Cette relation d’amour gratuit avec le Père trouve son expression la plus forte quand justement Dieu choisit ceux que notre jugement -notre jugement social en particulier- considère comme disqualifiés par rapport à son invitation. Ce sont ceux dont nous pensons qu’ils n’ont pas droit, qu’ils n’ont pas accès, qu’ils ne sont pas dignes. C’est vers ceux-là que Dieu d’abord veut faire porter son appel, non pas pour affirmer qu’ils auraient des droits, comme si quiconque en ce monde pouvait prétendre avoir des droits devant Dieu, mais parce que c’est la surabondance de son amour qui va chercher ceux qui sont sans droit pour en faire ses enfants bien-aimés.
Si nous regardons la vie de notre société et la vie de notre Église, nous voyons combien nous sommes habiles et motivés pour réclamer les droits qui nous sont dus. Et s’il est vrai que dans la société, le droit est une façon de reconnaître une justice entre les hommes, la relation que nous entretenons avec Dieu et la relation qu’Il veut entretenir avec nous, ne se basent pas sur des droits que nous pourrions faire valoir devant Lui, mais bien plutôt sur la gratuité absolue de son amour qui nous donne des droits que nous n’avons pas.
Je suis souvent surpris, peiné, ou agacé selon les jours, quand je rencontre tant de chrétiens qui veulent exprimer ce qu’ils estiment être leurs droits. Quels droits avons-nous devant Dieu ? Nous avons le droit de reconnaître que nous sommes pauvres, que nous sommes pécheurs et que nous sommes accueillis par grâce. Ceux qui veulent se réclamer de leurs mérites, ou des caractéristiques de leur vie pour obtenir de Dieu quelque chose, et pour que l’Église exprime cette reconnaissance, se trompent complètement. Dieu n’est pas à notre service, Il nous appelle à son service. Dieu n’est pas Celui qui va satisfaire nos attentes, combler nos désirs, ou reconnaître nos droits devant Lui. Il est celui qui va, de préférence, choisir celui qui n’a pas de droit, celui qui n’ose pas réclamer son droit, celui qui se considère comme le dernier, le plus pauvre, le moins méritant. Et nous devons, chaque fois que nous célébrons l’eucharistie, ouvrir notre célébration par ce rite pénitentiel qui nous permet de nous remettre devant la réalité de notre cœur. Nous ne venons pas ici faire une faveur à Dieu, nous venons nous reconnaître pécheurs et implorer sa grâce parce que nous savons qu’Il vient vers celui qui est pécheur, qu’il répond à celui qui le supplie, qu’il accorde droit à celui qui n’a pas de droit.

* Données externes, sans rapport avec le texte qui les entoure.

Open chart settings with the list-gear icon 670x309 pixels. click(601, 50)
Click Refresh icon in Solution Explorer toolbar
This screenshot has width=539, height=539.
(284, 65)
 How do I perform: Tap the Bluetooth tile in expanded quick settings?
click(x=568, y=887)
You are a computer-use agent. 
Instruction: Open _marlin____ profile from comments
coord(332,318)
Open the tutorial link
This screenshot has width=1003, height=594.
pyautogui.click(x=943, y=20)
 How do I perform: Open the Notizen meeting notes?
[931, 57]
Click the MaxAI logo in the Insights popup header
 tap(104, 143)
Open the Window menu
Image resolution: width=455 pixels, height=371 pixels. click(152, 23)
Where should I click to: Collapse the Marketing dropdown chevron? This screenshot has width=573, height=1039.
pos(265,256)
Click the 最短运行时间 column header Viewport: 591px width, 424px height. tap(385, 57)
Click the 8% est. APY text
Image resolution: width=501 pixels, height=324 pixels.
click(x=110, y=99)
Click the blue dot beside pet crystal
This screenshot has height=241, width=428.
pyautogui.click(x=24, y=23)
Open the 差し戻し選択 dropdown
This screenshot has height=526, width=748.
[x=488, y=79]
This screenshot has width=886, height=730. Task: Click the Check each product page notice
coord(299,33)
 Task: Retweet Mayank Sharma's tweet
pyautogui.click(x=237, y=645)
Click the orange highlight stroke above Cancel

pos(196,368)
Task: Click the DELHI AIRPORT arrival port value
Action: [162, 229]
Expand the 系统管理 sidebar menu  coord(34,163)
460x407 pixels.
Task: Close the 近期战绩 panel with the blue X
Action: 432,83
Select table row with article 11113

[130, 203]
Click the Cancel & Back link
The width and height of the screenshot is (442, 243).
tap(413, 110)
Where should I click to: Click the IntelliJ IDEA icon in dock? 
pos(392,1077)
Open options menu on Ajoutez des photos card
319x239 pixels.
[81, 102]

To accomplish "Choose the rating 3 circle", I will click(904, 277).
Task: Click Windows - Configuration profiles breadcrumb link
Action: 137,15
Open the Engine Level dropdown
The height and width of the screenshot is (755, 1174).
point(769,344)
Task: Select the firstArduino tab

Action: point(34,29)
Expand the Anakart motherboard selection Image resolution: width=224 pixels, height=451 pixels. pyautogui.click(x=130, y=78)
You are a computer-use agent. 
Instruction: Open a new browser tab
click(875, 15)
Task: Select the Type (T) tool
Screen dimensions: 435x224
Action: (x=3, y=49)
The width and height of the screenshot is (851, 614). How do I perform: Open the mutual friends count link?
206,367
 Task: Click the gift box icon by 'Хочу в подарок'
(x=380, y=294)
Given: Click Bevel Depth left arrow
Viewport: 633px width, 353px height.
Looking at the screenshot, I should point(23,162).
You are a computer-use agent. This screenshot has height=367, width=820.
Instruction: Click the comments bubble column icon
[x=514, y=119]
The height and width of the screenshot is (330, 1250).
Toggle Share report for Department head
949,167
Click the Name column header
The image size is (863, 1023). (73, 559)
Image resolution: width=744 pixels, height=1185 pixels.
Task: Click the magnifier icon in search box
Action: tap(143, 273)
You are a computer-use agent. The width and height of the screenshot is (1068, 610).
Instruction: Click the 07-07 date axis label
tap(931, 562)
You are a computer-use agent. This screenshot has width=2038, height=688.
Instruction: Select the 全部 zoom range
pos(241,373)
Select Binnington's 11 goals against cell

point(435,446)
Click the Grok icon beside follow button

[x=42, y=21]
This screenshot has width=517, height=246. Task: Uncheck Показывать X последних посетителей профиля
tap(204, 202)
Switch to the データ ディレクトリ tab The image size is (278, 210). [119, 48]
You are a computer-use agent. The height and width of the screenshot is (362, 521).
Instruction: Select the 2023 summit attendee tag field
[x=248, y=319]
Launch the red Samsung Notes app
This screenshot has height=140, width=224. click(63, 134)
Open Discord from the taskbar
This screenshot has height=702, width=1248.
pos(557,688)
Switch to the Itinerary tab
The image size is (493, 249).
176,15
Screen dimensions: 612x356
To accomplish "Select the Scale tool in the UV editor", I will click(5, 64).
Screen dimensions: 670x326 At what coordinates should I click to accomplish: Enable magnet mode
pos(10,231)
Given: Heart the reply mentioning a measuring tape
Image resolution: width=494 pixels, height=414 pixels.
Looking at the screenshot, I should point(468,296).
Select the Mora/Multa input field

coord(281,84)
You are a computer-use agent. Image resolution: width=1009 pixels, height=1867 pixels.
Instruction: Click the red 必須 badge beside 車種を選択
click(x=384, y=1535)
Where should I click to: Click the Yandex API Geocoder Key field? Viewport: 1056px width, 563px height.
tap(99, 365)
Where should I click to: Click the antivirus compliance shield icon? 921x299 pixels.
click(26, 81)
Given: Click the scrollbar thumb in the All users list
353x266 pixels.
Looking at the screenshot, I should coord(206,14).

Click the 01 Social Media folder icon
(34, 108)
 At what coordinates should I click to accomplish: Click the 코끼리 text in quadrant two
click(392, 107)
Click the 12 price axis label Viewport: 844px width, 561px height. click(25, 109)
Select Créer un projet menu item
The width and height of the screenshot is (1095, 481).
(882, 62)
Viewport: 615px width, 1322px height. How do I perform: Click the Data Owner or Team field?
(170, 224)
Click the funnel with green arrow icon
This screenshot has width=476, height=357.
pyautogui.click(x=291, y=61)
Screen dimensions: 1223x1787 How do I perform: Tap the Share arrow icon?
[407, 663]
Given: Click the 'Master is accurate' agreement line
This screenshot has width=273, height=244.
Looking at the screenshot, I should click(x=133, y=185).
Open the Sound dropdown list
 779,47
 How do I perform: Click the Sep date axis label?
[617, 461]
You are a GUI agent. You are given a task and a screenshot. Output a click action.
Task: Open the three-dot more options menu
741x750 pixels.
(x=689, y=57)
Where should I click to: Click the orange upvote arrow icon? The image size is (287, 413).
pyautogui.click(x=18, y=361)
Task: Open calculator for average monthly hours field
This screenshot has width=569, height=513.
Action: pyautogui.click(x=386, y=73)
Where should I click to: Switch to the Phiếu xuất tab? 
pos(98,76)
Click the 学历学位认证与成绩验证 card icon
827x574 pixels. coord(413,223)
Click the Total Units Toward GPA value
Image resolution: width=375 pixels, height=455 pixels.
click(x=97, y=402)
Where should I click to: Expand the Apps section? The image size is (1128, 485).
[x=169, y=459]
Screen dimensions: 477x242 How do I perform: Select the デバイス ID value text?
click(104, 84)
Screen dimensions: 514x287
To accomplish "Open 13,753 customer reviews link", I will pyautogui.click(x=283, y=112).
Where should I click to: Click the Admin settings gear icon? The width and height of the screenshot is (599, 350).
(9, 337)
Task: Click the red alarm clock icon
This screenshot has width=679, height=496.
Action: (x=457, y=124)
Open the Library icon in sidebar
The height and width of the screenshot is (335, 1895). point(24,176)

Toi, « quand tu donnes un festin, invite des pauvres, des estropiés, des boiteux, des aveugles ; et tu seras heureux » (Lc 14, 13-14). Notre disposition à nous reconnaître pauvres, estropiés, boiteux ou aveugles devant Dieu, ouvre nos cœurs pour que nous puissions à notre tour avoir une démarche particulière vers tous ceux qui sont les pauvres de notre temps. Amen.
+ André cardinal Vingt-Trois, archevêque de Paris.